Setelah reformasi, rakyat kehilangan pemerintahan yang berwibawa. Negara dan pemerintahan memang masih ada, tetapi sekaligus juga tidak ada karena tidak hadir dalam kehidupan rakyat.
Secarik pemikiran dari seoarang esais Jakob Sumardjo diatas, menggugat keberadaan Negara dan perangkatnya yang tak berfungsi disaat rakyat membutuhkan.
Sakit terasa, sebagai warga negara yang hidup ditanah NKRI. Menjunjung tinggi demokrasi dan HAM, yang sepatutnya diperoleh. Tak seindah pidato yang sering kali di ungkapkan panjang lebar oleh pemimpin bahkan para wakil-wakil rakyat.
Apalagi berbicara masalah kesejahteraan rakyat, yang masih jauh dari awang-awang batas normal. Lihat saja kemiskinan penduduk di negeri ini, jika merujuk pada Badan Pusat Statistik(BPS) 2010 jumlah penduduk miskin di Indonesia mencapai 31,02 juta jiwa.
Itu hanya bagian kecil data yang terungkap dilapangan, dan bagaimana dengan data tak terungkap. Kemungkinan lebih besar dari itu .
Menyaksikan ironi diatas, sebuah problematika di tengah kemiskinan yang masih melanda pertiwi ini. Bahkan pemerintah seakan tutup mata menerima realitas tersebut.

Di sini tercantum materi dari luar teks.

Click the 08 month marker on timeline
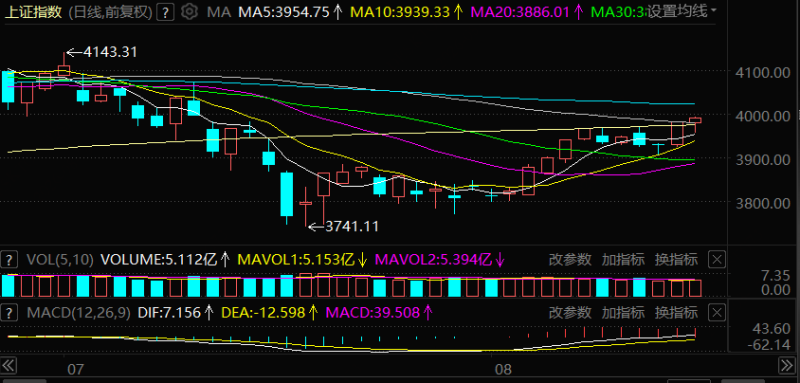This screenshot has width=800, height=383. 504,369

Ihwal tersebut tercermin, dari keputusan DPR dalam pembangunan Gedung Baru. Belum lagi pernyataannya di media bahwasanya, gedung atau sebut saja rumah wakil rakyat di bangun untuk kenyamanan para wakil rakyat sesuai dengan tugas yang diemban. Karena melihat, gedung DPR saaat ini begitu sempit, bahkan sulit untuk melakukan aktifitas dan kinerja DPR secara maksimal.

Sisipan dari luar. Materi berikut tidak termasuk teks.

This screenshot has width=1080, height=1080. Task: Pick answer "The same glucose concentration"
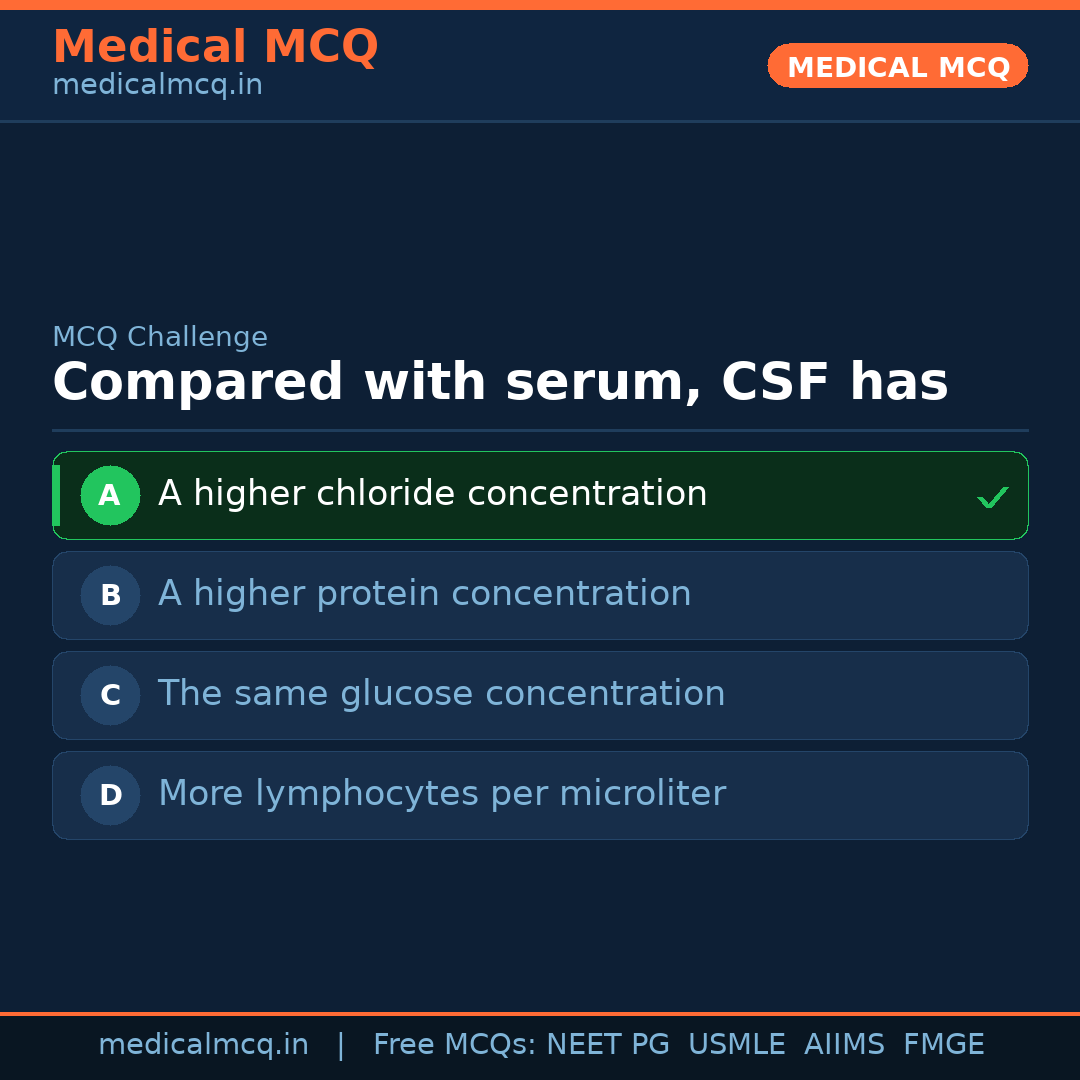tap(441, 694)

Dan narsisnya lagi, modal yang di cairkan pun tak tangung-tanggung. Ya, I,6 triliun. Fantastis. Bukan angka yang kecil. Angka yang sekiranya mampu dan bisa membenahi infrastuktur pembangunan yang dialihkan ke sektor lain,.
Seperti pasar, jalan raya, pendidikan dan sektor lainnya untuk kepentingan rakyat. Tentunya lebih berarti, jika ketimbang untuk membangun rumah wakil rakyat yang tak direstui sendiri oleh rakyatnya.
Bukan sampai disana saja, gedung yang tak lama dibangun itu rencananya dilengkapi ruang khusus untuk rekreasi dan ada juga yang menyatakan digunakan untuk Restaurant, hiburan, spa, dan kolam renang. Wah, semakin komplit saja fasilitas yang dimiliki oleh rumah wakil rakyat tercinta kita.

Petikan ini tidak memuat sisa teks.